Отец еще много лет назад сошел с ума. Он сидел в приюте для душевнобольных в Дейтоне, Огайо. Видите, вот я и проговорился! Все это происходило в Огайо, у нас в Огайо. Вот вам и ключ, если вздумаете мной поинтересоваться.
Я хотел рассказать вам о моем брате. Для чего я и начал. К чему и веду. Брат мой был железнодорожным маляром и работал на «Большой Четверке». [1] Железная дорога Кливленд — Цинциннати — Чикаго — Сент-Луис. (Здесь и далее примеч. переводчиков.)
Вы знаете, эта дорога проходит через Огайо. Их бригада жила в вагоне — ездили из города в город, красили семафоры, шлагбаумы, мосты, станции.
«Четверка» красит свои станции мерзкой оранжевой краской. Как я ненавидел эту краску! Брат всегда был в ней перемазан. В получку он напивался, приходил домой в перемазанной одежде и приносил деньги. Матери не давал, а клал стопкой на кухонный стол.
И по дому ходил в одежде, перемазанной мерзкой оранжевой краской. Как сейчас вижу. Мать — она была маленькая, с красными грустными глазами приходила из сарайчика на заднем дворе. Там она проводила свои дни над корытом, стирая чужую грязную одежду.
Придет, станет у стола и трет глаза фартуком, а фартук — весь в хлопьях мыльной пены.
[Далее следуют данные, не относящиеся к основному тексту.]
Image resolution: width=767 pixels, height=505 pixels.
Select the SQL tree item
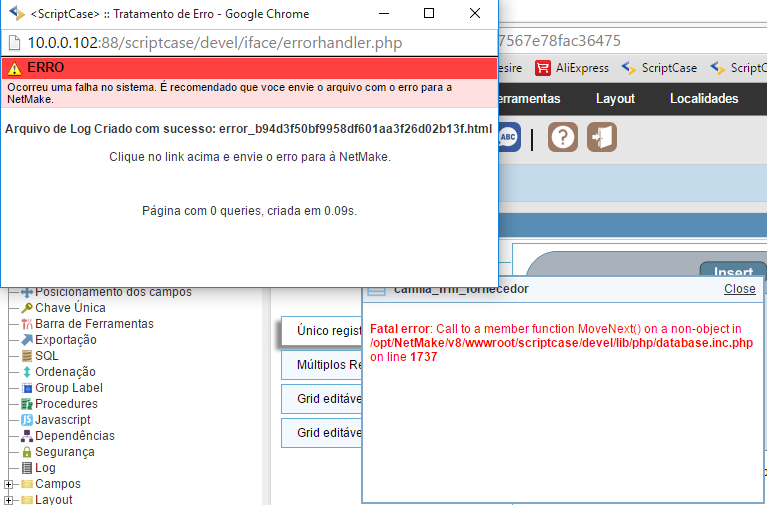coord(46,356)
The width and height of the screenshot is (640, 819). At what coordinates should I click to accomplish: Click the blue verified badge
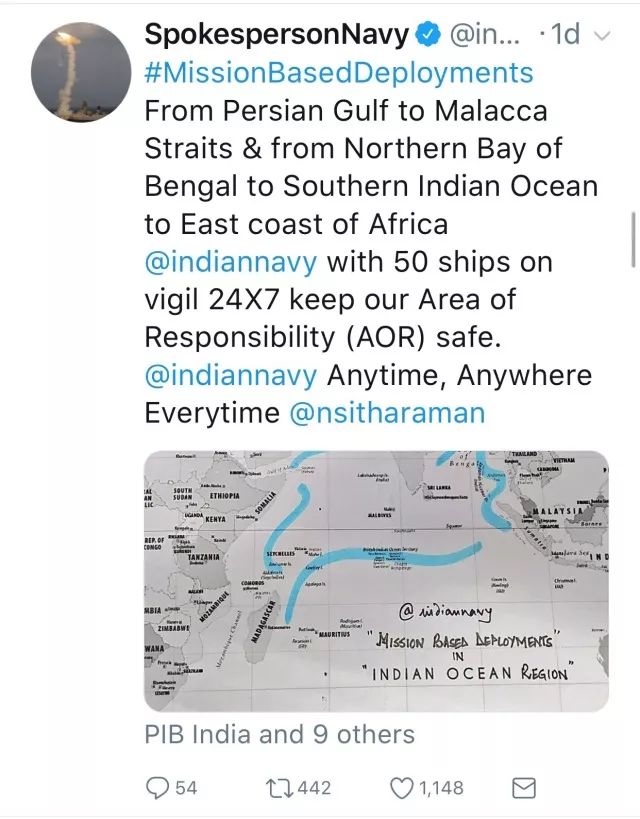428,35
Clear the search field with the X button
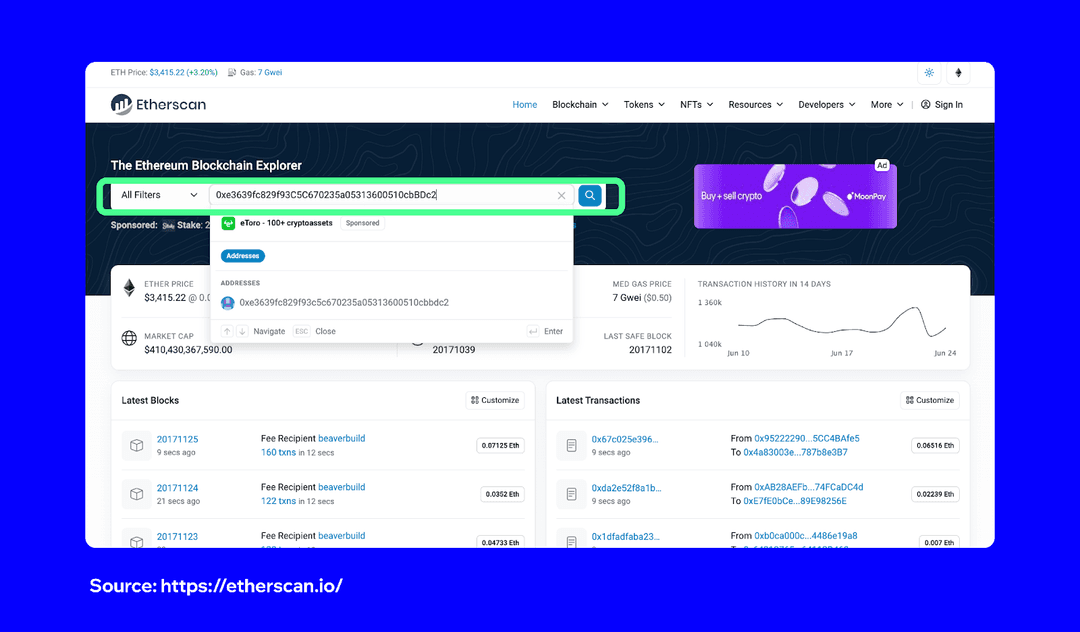 (562, 195)
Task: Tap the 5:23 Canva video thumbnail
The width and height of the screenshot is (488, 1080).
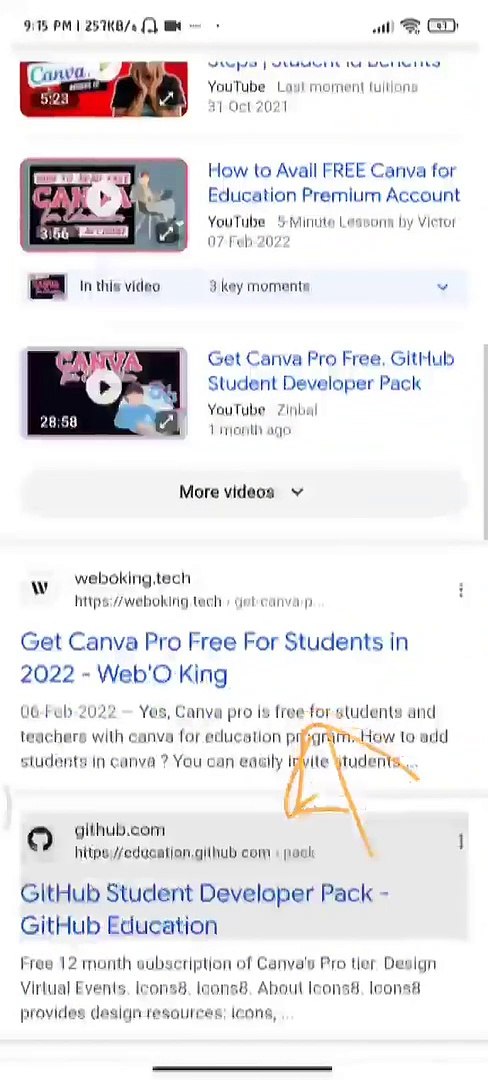Action: click(103, 88)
— Не трогай! Не смей трогать эти деньги! — орал брат, а потом сам брал пять или десять долларов и, топоча, отправлялся по кабакам.
Истратив деньги, он приходил за новыми. Матери денег совсем не давал и оставался дома, пока не спускал все — понемногу за раз. А тогда опять возвращался на работу — в бригаду маляров на железной дороге. Когда он уезжал, к нам начинали приходить покупки — бакалея и тому подобное. Иногда — платье для матери или пара туфель для меня.
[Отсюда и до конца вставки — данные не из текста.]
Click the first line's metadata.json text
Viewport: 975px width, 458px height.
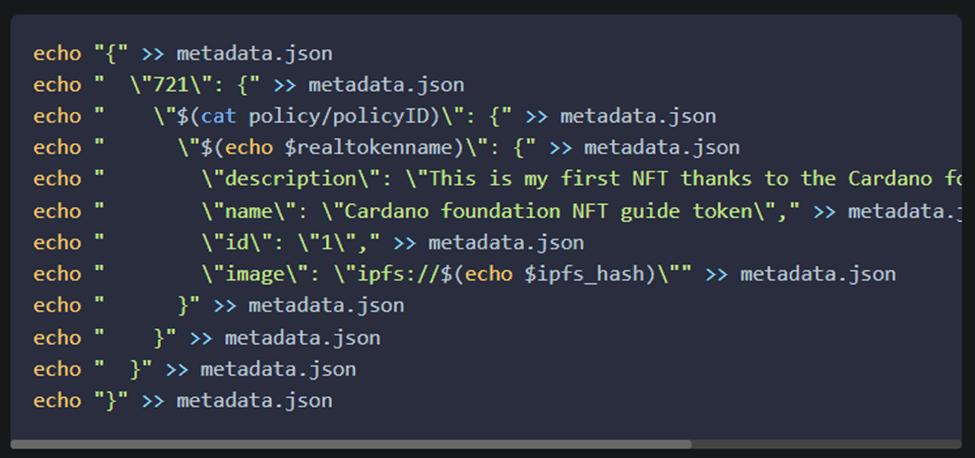click(x=254, y=53)
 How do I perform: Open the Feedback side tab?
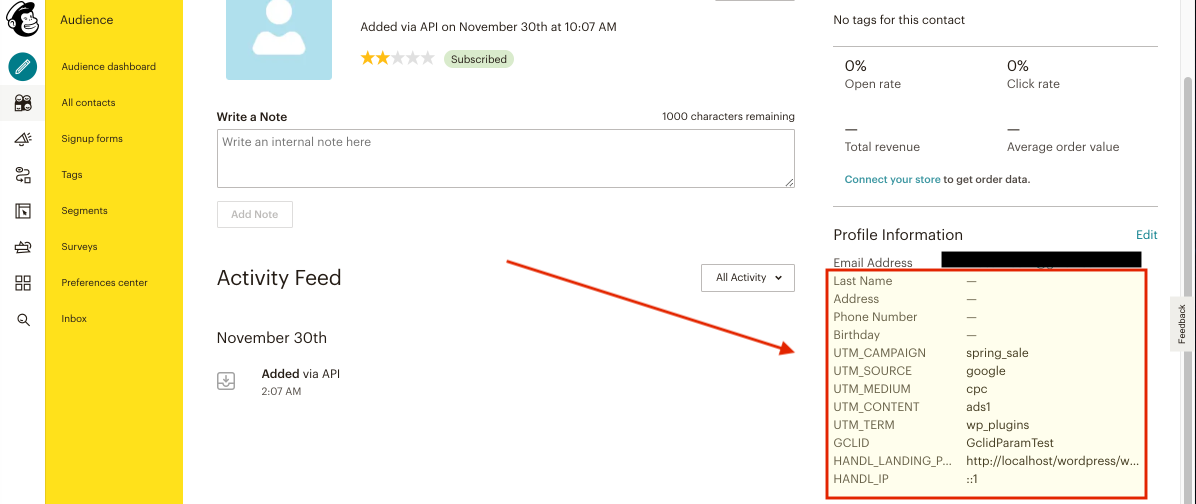[1182, 324]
Странно, а? Мать любила брата гораздо больше, чем меня, хотя ни ей, ни мне он в жизни не сказал доброго слова, а только скандалил и грозил: не сметь прикасаться к деньгам, которые, случалось, по три дня пролеживали на столе.
Жили мы сносно. Я учился, чтобы стать священником, и молился. Форменным ослом был по молитвенному усердию. Слышали бы вы меня. Когда отец умер, я всю ночь молился — и так же бывало, когда брат пьянствовал в городе и делал нам покупки. Вечером, после ужина, я становился на колени у стола с деньгами и молился часами. Если никто не смотрел, я мог стянуть доллар-другой и спрятать в карман. Теперь мне это смешно, но тогда было ужасно. Из головы не выходило. В газете я получал шесть долларов в неделю и нес их прямо домой, матери. А то, что крал из денег брата, тратил на себя на всякую, знаете, ерунду: конфеты, сигареты и тому подобное.
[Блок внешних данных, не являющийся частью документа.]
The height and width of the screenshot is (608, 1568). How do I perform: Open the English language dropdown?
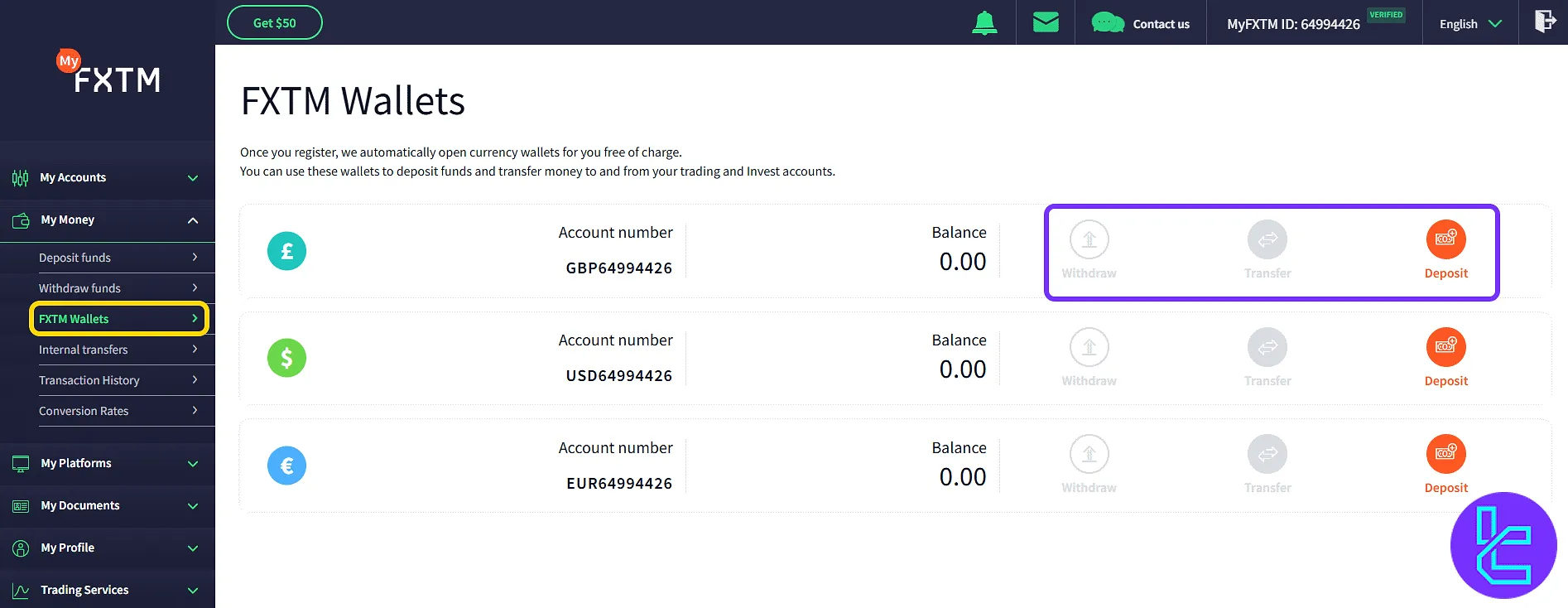[1469, 24]
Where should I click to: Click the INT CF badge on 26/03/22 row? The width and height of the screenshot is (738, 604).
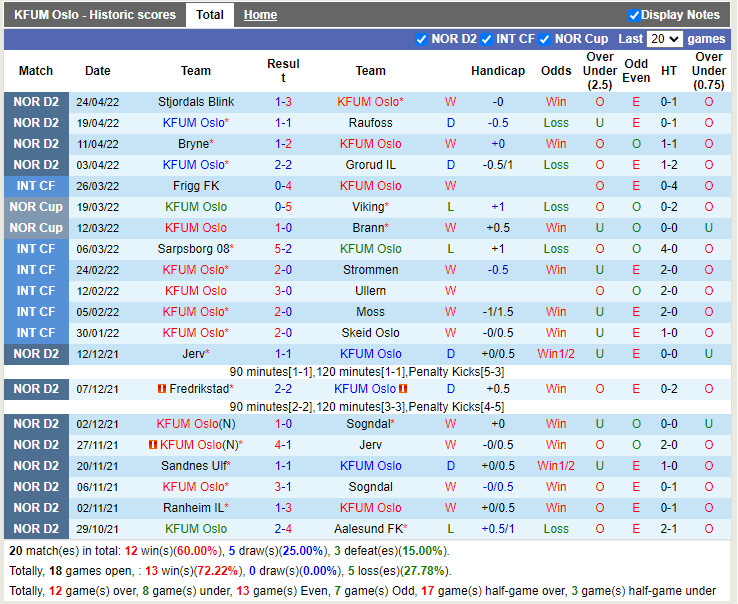(x=36, y=186)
Когда отец умер в дейтонском приюте, я поехал туда. Занял денег у своего издателя и поехал ночным поездом. Шел дождь. В приюте меня встречали, как короля.
Тамошние работники откуда-то прознали, что я репортер. И они испугались. Понимаете, за больным отцом ухаживали невнимательно, ухаживали недобросовестно. И они решили, что я пропечатаю их в газете, подниму шум. А у меня и в мыслях такого не было.